Open MPI logo

Open MPI User's Mailing List Archives

  |   Home   |   Support   |   FAQ   |   all Open MPI User's mailing list

From: Gleb Natapov (glebn_at_[hidden])
Date: 2006-10-31 09:51:16


On Mon, Oct 30, 2006 at 11:45:53AM -0700, Troy Telford wrote:
> On Sun, 29 Oct 2006 01:34:06 -0700, Gleb Natapov <glebn_at_[hidden]>
> wrote:
>
> > If you use OB1 PML (default one) it will never recover from link down
> > error no matter how many other transports you have.
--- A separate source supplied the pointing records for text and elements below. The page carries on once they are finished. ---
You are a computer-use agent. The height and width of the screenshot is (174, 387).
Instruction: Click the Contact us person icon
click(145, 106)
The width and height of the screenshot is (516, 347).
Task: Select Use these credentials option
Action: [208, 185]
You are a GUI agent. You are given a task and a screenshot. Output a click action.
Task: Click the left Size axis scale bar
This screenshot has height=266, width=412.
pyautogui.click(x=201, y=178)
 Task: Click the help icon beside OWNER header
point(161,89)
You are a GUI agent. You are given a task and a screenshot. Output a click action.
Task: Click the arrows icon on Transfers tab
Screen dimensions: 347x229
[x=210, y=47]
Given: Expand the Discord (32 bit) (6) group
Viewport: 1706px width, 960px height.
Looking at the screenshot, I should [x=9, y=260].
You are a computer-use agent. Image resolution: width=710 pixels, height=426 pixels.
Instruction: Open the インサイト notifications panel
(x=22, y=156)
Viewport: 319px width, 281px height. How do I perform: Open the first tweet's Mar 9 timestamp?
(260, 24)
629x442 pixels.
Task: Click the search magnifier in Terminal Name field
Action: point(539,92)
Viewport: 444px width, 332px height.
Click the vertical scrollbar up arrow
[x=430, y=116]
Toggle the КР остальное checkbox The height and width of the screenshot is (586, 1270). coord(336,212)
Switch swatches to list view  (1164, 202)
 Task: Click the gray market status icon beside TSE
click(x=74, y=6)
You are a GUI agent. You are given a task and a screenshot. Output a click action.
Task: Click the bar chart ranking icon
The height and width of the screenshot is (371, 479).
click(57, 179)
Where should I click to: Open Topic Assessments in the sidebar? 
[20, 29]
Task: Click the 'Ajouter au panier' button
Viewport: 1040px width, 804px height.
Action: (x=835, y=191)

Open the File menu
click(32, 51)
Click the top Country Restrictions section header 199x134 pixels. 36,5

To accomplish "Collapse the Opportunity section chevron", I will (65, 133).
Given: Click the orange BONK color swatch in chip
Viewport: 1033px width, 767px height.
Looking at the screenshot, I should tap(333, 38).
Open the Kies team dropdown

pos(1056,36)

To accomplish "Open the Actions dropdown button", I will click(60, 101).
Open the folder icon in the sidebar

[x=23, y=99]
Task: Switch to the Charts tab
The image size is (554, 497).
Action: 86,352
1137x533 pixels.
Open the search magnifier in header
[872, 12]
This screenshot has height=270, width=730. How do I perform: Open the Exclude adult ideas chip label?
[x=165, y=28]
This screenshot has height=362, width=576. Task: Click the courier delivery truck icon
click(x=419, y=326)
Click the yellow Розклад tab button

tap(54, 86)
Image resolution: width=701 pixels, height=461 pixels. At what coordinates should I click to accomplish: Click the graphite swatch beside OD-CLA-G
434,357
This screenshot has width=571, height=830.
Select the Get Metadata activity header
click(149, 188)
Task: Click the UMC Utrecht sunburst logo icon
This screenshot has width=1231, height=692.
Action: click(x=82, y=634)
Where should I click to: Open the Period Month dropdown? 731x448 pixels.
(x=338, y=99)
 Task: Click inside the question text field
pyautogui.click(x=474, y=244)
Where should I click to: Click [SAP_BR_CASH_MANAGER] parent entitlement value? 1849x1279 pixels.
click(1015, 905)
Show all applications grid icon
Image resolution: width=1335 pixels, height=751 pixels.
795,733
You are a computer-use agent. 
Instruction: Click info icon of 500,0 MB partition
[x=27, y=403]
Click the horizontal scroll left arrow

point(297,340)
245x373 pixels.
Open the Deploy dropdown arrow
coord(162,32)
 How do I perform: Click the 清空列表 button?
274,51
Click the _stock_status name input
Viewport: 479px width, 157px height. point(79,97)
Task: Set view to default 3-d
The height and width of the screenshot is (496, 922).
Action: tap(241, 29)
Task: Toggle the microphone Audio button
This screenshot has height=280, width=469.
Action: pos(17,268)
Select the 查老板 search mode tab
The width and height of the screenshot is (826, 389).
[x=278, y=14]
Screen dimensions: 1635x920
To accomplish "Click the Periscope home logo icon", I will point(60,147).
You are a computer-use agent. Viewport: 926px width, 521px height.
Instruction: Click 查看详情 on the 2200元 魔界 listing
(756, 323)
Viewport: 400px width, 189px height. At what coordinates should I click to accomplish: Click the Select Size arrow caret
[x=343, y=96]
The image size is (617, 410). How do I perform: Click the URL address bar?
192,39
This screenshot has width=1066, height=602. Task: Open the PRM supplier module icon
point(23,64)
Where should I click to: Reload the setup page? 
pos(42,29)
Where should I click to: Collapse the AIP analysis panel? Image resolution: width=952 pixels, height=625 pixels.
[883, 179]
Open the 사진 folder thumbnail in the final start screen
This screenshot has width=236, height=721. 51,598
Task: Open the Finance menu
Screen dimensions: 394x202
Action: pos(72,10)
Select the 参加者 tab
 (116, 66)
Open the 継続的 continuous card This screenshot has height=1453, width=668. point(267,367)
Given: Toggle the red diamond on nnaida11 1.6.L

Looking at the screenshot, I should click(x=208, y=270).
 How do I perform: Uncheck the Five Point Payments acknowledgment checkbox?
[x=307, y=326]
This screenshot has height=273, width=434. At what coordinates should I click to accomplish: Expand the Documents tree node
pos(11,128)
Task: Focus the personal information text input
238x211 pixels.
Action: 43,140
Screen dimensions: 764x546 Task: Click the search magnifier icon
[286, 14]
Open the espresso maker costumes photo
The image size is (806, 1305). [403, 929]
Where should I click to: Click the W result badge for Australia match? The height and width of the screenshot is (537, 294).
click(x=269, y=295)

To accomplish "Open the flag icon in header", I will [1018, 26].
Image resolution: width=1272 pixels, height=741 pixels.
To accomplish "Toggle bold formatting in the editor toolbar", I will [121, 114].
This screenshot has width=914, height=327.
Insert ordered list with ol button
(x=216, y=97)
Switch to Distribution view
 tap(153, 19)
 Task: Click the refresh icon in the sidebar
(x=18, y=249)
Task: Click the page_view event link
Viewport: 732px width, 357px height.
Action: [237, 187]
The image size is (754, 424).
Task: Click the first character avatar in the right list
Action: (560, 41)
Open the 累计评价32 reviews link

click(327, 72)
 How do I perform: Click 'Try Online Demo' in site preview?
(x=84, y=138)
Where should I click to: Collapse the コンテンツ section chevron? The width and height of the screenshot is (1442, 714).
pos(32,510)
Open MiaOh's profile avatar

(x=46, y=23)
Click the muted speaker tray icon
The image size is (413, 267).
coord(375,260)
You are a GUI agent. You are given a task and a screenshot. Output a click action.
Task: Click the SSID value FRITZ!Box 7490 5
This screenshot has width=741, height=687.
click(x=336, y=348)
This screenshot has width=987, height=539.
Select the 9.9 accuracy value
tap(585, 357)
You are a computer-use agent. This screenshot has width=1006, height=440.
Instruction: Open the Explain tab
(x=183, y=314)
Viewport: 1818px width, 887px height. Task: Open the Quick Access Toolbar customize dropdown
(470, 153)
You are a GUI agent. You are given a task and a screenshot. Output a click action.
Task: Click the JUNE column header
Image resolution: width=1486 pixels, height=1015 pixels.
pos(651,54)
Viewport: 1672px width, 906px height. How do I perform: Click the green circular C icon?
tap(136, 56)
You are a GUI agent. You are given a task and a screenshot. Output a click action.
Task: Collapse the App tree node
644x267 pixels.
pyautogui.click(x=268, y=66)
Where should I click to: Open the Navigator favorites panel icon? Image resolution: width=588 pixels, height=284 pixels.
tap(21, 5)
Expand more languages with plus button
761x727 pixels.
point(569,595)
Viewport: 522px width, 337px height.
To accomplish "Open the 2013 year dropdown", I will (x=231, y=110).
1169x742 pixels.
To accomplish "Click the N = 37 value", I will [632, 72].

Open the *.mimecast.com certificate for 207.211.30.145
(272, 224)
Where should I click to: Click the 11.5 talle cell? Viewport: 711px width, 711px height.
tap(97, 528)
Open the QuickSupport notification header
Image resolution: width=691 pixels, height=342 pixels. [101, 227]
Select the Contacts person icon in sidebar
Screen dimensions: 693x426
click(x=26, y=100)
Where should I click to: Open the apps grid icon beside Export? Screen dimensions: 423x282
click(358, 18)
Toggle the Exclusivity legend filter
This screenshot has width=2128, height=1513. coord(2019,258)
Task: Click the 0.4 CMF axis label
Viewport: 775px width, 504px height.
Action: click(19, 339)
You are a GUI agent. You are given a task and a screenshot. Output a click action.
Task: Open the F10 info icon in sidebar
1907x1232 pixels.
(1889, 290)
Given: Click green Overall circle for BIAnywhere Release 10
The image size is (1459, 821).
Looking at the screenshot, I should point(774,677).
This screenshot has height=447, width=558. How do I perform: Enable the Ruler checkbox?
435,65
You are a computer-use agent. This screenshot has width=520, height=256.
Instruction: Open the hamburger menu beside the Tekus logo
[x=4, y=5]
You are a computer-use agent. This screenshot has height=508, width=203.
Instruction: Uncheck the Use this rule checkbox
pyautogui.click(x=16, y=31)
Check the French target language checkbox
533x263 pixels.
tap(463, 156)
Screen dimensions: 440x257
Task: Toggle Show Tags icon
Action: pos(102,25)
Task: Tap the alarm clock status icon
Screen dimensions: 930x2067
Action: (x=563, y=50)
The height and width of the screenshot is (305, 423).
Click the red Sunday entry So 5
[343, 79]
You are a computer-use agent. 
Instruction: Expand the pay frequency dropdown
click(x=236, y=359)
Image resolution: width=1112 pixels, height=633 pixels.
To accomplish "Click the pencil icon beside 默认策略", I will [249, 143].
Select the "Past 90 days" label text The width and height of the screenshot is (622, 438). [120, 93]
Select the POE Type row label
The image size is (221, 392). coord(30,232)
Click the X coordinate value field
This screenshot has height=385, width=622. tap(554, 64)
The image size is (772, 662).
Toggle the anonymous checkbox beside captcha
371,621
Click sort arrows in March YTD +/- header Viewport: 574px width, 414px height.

The reason is that
> > OB1 never tracks what happens with buffers submitted to BTL. So if BTL
> > can't, for any reason, transmit packet passed to it by OB1 the job will
> > stuck because OB1 doesn't have enough information to try to resend the
> > packet via another transport. For this kind of resource tracking there
> > is DR PML. In case of IB BTL link down event generates error for each
> > packet submitted for sending to the device. IB BTL simply discards all
> > this packets and relies on PML to resend them, so even after link up
> > event a job will not recover if OB1 PML is used with IB BTL. This may be
> > different with another transports.
>
> This makes sense; one thing I'm wondering now is if the OB1 PML is able
> (and/or had enough information) to figure out that it can't continue at
> all, and will abort the job.

In case of openib BTL I don't see how job may recover from link down
event so I think aborting the job is the right thing to do. In case of
other transports if transport can continue after link up event as if
nothing happened it is worth to wait for link up. This capability may be
added to openib BTL too, it's just nobody cares enough.

--
			Gleb.